Chart of the Day: Gulp

Ah… The TED Spread. The EKG of the global banking system.  The higher it goes, the less banks trust each other.

The TED spread is an indicator of perceived credit risk in the general economy.[1] This is because T-bills are considered risk-free while LIBOR reflects the credit risk of lending to commercial banks. When the TED spread increases, that is a sign that lenders believe the risk of default on interbank loans (also known as counterparty risk) is increasing. Interbank lenders therefore demand a higher rate of interest, or accept lower returns on safe investments such as T-bills. When the risk of bank defaults is considered to be decreasing, the TED spread decreases.[2]

1 year chart…

But let’s keep it in perspective people…. Here’s the 3-year. Now THAT’s what a heartache looks like…

One thought on “Chart of the Day: Gulp

  1. theyenguy

    The rise in the chart of the Ted Spread today to 30.5 reflects an evaporation of credit liquidity and trust in lending and shrinkage of available credit coming as a result of Germany’s BaFin financial-services regulator temporarily banned naked short selling and credit-default swaps of euro-area government bonds.

    One would think that a ban on short selling would ease credit concerns; but the ban possibly may indicate some issue that BaFin does not feel comfortable disclosing to the public at large or other State Ministries, Ministers, EUROFIN, or EUROSTAT.

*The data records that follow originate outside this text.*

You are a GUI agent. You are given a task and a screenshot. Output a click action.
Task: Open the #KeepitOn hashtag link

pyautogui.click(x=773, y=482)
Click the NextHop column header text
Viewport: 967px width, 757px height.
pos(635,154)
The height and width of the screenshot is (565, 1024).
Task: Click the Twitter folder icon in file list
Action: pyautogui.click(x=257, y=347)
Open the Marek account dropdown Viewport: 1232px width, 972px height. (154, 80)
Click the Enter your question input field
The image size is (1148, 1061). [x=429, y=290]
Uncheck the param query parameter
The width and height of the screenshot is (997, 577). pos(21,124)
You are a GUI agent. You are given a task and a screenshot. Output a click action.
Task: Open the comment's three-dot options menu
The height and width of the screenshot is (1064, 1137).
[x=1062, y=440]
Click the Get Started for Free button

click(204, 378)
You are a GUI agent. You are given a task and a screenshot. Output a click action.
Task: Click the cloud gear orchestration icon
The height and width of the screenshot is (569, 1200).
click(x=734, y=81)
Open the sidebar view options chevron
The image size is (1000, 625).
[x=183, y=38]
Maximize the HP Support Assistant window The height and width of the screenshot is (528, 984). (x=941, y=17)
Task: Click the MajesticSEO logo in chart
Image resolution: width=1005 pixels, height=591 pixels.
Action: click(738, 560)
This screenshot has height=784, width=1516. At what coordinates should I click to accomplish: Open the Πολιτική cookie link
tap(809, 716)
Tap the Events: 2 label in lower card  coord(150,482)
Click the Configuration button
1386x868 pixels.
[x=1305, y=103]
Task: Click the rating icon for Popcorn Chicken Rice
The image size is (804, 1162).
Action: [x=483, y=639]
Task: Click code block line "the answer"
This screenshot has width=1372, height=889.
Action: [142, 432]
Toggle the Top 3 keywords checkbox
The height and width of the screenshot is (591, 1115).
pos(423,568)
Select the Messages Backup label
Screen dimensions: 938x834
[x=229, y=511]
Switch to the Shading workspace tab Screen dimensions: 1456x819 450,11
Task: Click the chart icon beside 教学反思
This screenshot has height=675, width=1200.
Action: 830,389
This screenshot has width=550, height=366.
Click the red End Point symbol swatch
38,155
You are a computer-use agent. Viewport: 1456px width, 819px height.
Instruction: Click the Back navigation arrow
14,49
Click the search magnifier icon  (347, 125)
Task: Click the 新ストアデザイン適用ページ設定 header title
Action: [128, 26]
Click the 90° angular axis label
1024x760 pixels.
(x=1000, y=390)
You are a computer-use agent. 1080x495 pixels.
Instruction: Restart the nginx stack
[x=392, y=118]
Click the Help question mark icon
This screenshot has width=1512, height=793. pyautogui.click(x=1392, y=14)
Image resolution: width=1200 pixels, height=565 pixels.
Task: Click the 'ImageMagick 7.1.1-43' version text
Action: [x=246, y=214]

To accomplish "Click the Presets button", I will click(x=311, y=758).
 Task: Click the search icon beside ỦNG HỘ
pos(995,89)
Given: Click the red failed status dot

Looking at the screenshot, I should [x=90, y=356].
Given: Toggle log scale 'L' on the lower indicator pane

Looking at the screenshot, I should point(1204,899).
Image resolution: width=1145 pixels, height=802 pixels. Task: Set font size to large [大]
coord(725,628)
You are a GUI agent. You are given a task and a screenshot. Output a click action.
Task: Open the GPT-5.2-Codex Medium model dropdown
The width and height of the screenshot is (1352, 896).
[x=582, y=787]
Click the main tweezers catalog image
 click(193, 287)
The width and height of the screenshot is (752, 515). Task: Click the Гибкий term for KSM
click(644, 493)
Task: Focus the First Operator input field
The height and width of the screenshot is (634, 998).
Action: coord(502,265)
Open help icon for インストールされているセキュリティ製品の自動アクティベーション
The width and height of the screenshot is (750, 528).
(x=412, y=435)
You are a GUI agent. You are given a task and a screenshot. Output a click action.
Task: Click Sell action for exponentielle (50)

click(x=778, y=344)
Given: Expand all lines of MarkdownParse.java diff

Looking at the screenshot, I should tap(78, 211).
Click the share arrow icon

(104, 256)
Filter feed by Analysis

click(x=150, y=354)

    The Ted Spread has been rising on concerns of sovereign debt default both in Greece and globally; thus, given rising levels of sovern debt and desire for investing in credit default swaps on that debt, the Ted Spread is likely to continue to rise.

    Having just returned from a recent European Summit of Finance Ministers and State Leaders, French finance minister Christine Lagarde said: “It seems to me that one should at least seek the advice of the other member states concerned by this measure.”

    The Christine Lagarde rebuke of the BaFin ban communicates the maverick nature of the German Ministry.

    The EU Finance Ministers May 2010 Summit took the eurozone out of a trade and currency union and into a region of global governance; a European Economic Government was announced by EU Finance Leaders and State Leaders; they effected a bloodless coup de etat; sovereign nation states are history. National sovereignty is a principle of a bygone era. Perhaps a Framework Agreement may be agreed upon in the future, but definitely future Leaders Statements at Summits, will announce governing machinery and mechanisms for coordinated economic, banking, financial, monetary and seigniorage policy for the 27 member European area.

    I refer to the EuroIntelligence article Euphoria Ends As Investors Suspect Another Shameless EU Confidence Trick, where France’s Finance Minister Christine Lagarde in Les Echos.fr May 11, 2010 article ”This Is Not Just An Emergency Plan — It Is A Historic Turning Point For Europe”, relates that this is a historical turning point for the euro zone.

    She said that there is a political determination now to build something new, to reinvent the European model. The original construction faults of the eurozone will be dealt with, but this will not happen overnight. The work starts soon (21 May) under EU president Van Rompuy. Lagarde listed among others a convergence of economic models, a reinforced stability and growth pact and improved functioning of the eurogroup.

    An excerpt with questions and answers is as follows:

    Is Germany ready for the euro area that changes its nature by being more integrated politically and economically? … “Germany has agreed to change its traditional position with focus on bilateral loans as we have seen in Greece, to defend us, with the creation of a stabilization fund for Europe, whose dimension is collective, is the key element.”

    Is this one ounce of federalism? … “It’s more than an ounce of European federalism, as the fund’s programs will purchase securities or offer loans.”

    Clearly historical facts show that at the May 2010 European Summit, the EU Finance Ministers announced a region of global governance, specifically a federal economic, political, and monetary government, with a EU Treasury which has the authority to buy ailing sovereign debt and to exercise seigniorage. Mr. Trichet is tasked as the EU’s Treasurer and Chief Banker.

    It is significant to note the optimism and sense of mission in the Les Echos interview, as Finance Minister Lagarde stated that “This is a historic turning point is extremely clear. This is not just a device concocted for emergency requirements. We wanted to build a system for the long term. Basically, there is a realization that we’re all in this together and we suffer the same blows. There is a determination to build a new building, to reinvent the European model. We must find the rules that we preserve such crises in the future. When you put 500 billion euros on the table, it still believes that will be satisfaction. This also means that there will be fiscal adjustment for everyone. “

    She went on to highlight the pivotal role of incoming EU chairman: “The work cannot be done in one day. The work will begin soon after May 21, with the appointment of the new chairman of the European Union, Herman Van Rompuy.”

    Clearly we have a new building and reinvention of the European model — the European Monetary Union that Mr. Evans-Pritchard referred to is history, it is part of a bygone era: the age of European Economic Governmenance has arisen, it will be presided over by its Sovereign, Herman Van Rompuy, and its Seignior, Jean-Claude Trichet.